Materials provided ::
- - - - -

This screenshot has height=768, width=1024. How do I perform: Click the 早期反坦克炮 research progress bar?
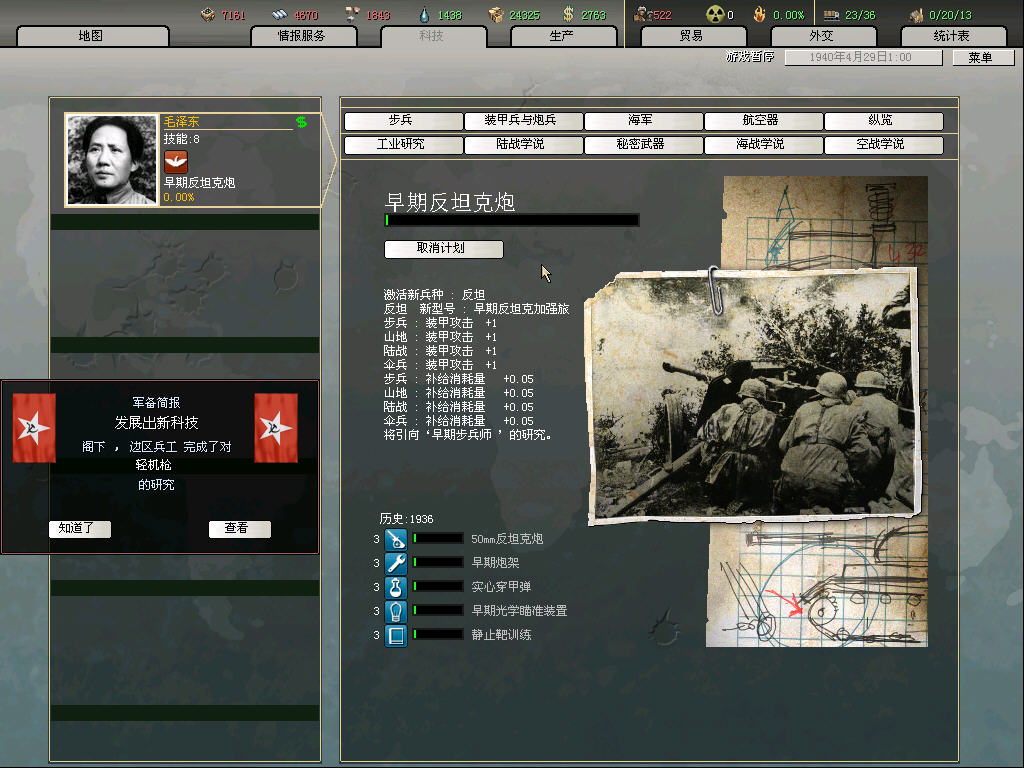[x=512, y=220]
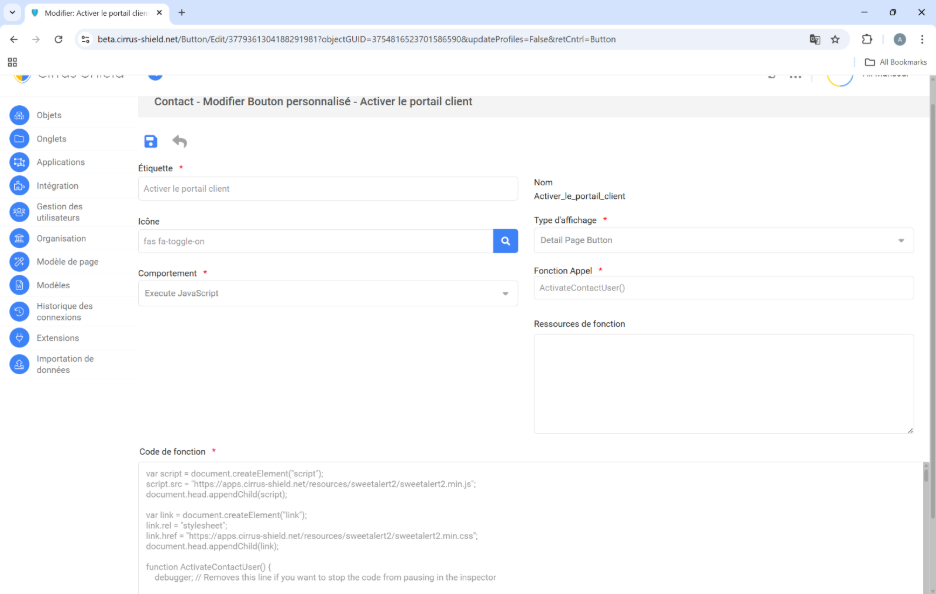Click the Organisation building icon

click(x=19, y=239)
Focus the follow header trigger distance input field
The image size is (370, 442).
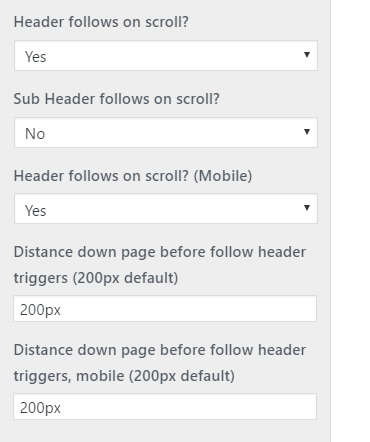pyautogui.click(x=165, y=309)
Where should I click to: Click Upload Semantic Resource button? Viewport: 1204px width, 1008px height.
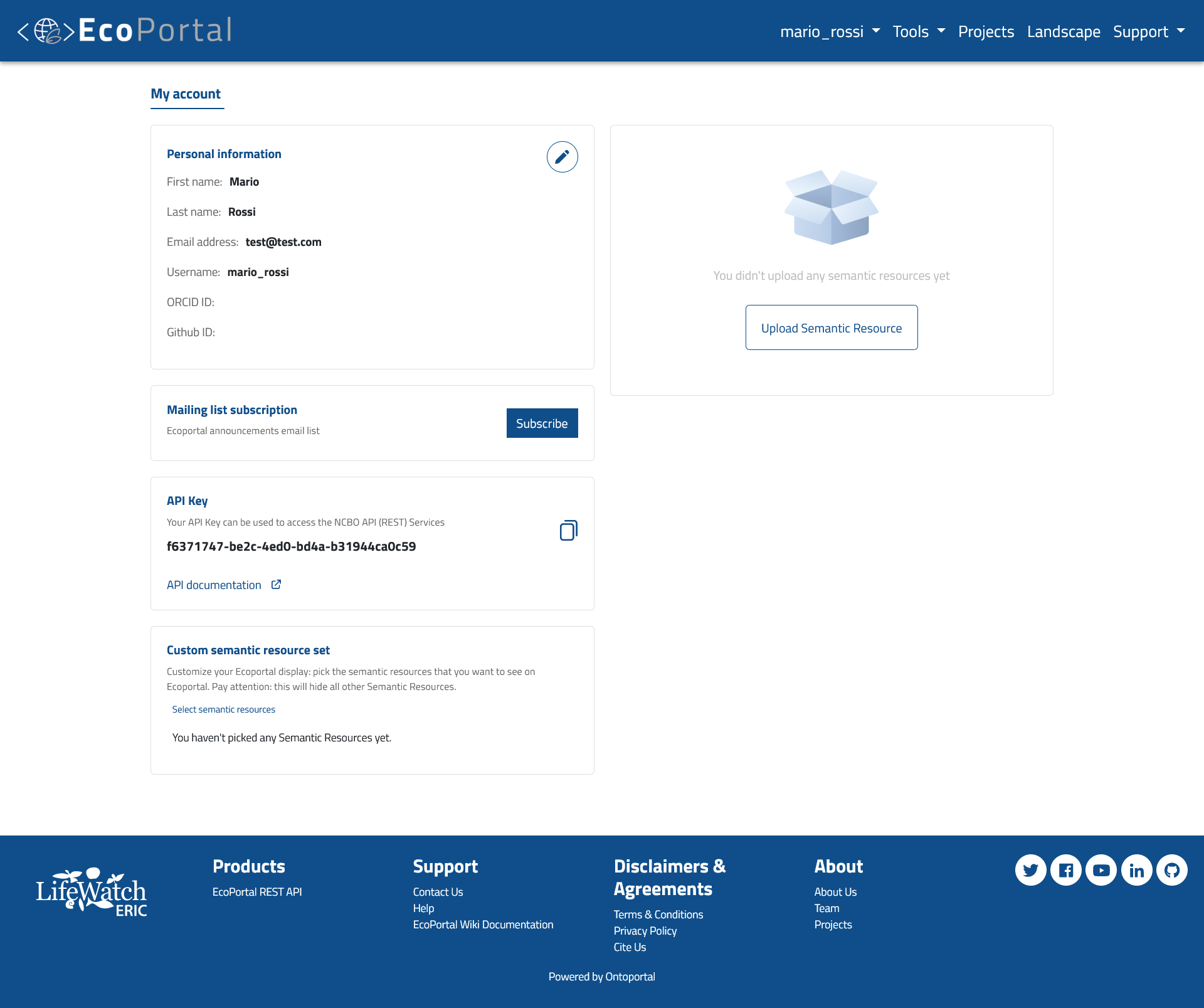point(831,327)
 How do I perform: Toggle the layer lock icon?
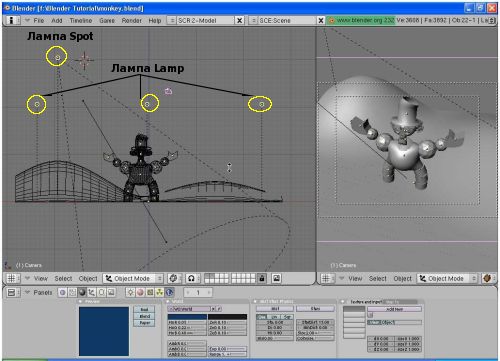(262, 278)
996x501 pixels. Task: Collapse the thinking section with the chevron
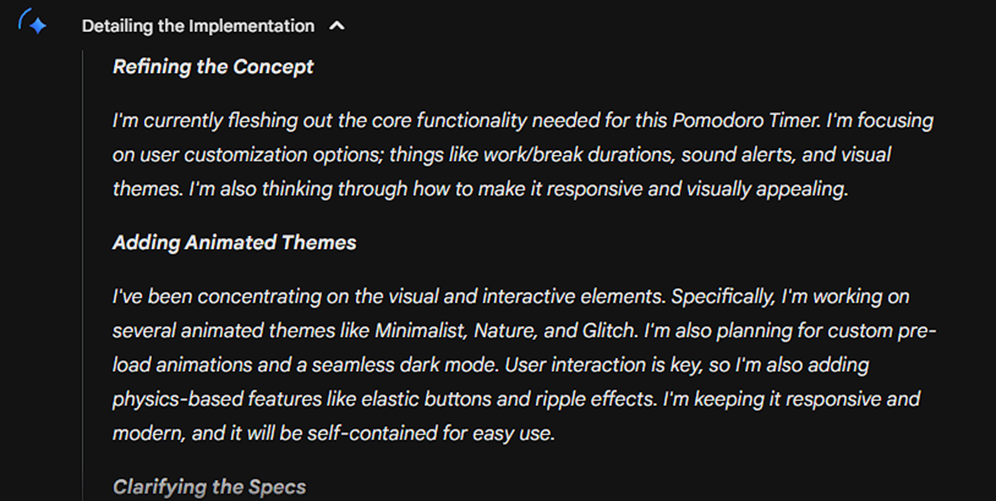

- - - - -

Job ::
Rewrite all of the records with every "button" swapped for "control" and nothing else changed. Leave the pictures out of your answer.

Written response ::
This screenshot has height=768, width=1024. How do I perform: Click the 早期反坦克炮 research progress bar?
[x=512, y=220]
Click the Organisation building icon

click(x=19, y=239)
Focus the follow header trigger distance input field
The image size is (370, 442).
pyautogui.click(x=165, y=309)
Where should I click to: Click Upload Semantic Resource control? Viewport: 1204px width, 1008px height.
point(831,327)
 How do I perform: Toggle the layer lock icon?
(262, 278)
996x501 pixels. Task: Collapse the thinking section with the chevron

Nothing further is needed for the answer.